### Document excerpt

+++

It's Hibernation Time: Steps to Winterize Your Pool
Put the kids' floaties in the shed, remove the ladders from the side walls and store your springboard, it's hibernation time for your pool. Even if you've decided to heat your pool for the Fall and winter, take these steps before the first signs of the inevitable freeze. It takes more preparation than simply covering the pool. While it could be a harsh winter, your pool can be completely protected — it is very important.
Here's do-it-yourself tips to putting your pool to bed for the winter:
Sleet, snow, wind, hail, rain, freeze — these are all signs of winter, and your pool accessories should not be sitting out there exposed. It would be a shame to leave your expensive accessories outside to be tortured by the winter elements. When closing down, extract these accessories and send them off to a dry place, like a protected shed or garage.
Do everything from loosening the anchor wedge of the ladder to separating the springboard from its stand and storing the bolts in a safe place — putting it back on properly will be hard without the bolts. If the accessories remain, your pool cover may not fit properly and winterization would be all for naught.
Don't close your pool too soon. If the water is too hot, algae will quietly grow all winter. When removing your pool cover in the spring, you will have a serious problem. Never fear, wait until your pool gets below 55 degrees to avoid trapping heat and growing greenery, explains Pool Life magazine online.
Keeping the water chemistry where it should be is also important. Get a quality kit from the pool store and follow the directions. Consider a Winter Ball to release enzymes into the pool water and look forward to a clear, not green, spring pool opening.
The whole purpose of winterizing is to find it in good shape for the summer. Cleaning it improperly increases the risk of creating a swamp. Not what you thought you were getting into, right? Get out the vacuums and get cleaning the pool floor, skim the surface and brush up the walls. Don't forget to clean your pool filter as well.

+++

### Available data
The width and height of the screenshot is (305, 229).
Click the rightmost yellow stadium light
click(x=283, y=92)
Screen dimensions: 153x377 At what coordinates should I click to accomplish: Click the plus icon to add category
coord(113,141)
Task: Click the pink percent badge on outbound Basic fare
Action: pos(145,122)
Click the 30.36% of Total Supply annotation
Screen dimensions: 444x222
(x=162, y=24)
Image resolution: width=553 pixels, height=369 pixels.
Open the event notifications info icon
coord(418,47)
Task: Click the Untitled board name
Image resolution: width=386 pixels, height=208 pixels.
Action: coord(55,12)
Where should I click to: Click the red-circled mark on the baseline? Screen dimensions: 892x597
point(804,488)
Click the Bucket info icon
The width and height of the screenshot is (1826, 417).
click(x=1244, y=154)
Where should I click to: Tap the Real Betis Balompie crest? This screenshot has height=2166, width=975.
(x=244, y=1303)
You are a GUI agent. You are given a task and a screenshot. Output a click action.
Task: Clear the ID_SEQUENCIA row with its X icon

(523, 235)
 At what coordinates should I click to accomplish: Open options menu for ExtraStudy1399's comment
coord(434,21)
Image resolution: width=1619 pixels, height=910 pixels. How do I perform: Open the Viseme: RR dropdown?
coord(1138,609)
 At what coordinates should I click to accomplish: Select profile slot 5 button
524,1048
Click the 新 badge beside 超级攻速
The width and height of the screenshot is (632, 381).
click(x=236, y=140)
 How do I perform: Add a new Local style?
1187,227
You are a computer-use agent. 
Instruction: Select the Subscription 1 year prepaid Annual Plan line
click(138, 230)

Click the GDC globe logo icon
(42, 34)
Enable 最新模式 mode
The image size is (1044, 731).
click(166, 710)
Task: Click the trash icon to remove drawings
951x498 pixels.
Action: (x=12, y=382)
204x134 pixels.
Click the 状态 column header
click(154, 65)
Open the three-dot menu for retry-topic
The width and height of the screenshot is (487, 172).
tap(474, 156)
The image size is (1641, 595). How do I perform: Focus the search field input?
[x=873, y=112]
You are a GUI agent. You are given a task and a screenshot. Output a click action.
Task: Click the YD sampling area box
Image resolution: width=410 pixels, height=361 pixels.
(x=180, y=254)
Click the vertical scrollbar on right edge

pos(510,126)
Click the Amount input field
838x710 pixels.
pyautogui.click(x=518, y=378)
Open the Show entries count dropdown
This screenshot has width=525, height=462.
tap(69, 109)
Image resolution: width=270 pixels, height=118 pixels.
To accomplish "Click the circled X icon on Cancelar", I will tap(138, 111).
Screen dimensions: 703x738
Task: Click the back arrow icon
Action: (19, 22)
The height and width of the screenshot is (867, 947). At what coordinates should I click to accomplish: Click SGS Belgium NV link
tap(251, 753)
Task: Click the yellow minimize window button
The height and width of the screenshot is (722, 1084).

+++

### The problem
Write what comes next in the pool winterizing article, starting after its last sentence. The data has no connection to the pool winterizing article.

### Response
Lower Water Levels
This is where a professional might come in handy. It depends on the type of piping and how truly cold it gets in your region. Freeze damage in the guts of the pool could be very real. Improper winterizing will bring the fun to an extended end and you'll have one unhappy family come springtime. NESPA (Northeast Spa & Pool Association) advises draining or blowing out the plumbing — filtering, pumping, heating and chlorinating equipment — to prevent freeze damage and this may require special equipment.
Sometimes a good Shop-Vac will properly blowout the lines, Pool Life mag shares. After cleaning the piping, keep the water out with plugs. Do not completely drain the pool, just reduce it to below the mouth of the skimmer (3 to 4 inches).
Whether a solid or mesh variety, a pool cover is the ultimate in winterization — it prevents debris, weather and kids from falling in. Be sure it fits tightly and has no holes. Keep a pool-cover pump handy to keep the cover free of standing water.
While you can put your pool into hibernation, sometimes it's wise to seek a professional, depending on the type of pool and how truly cold it gets.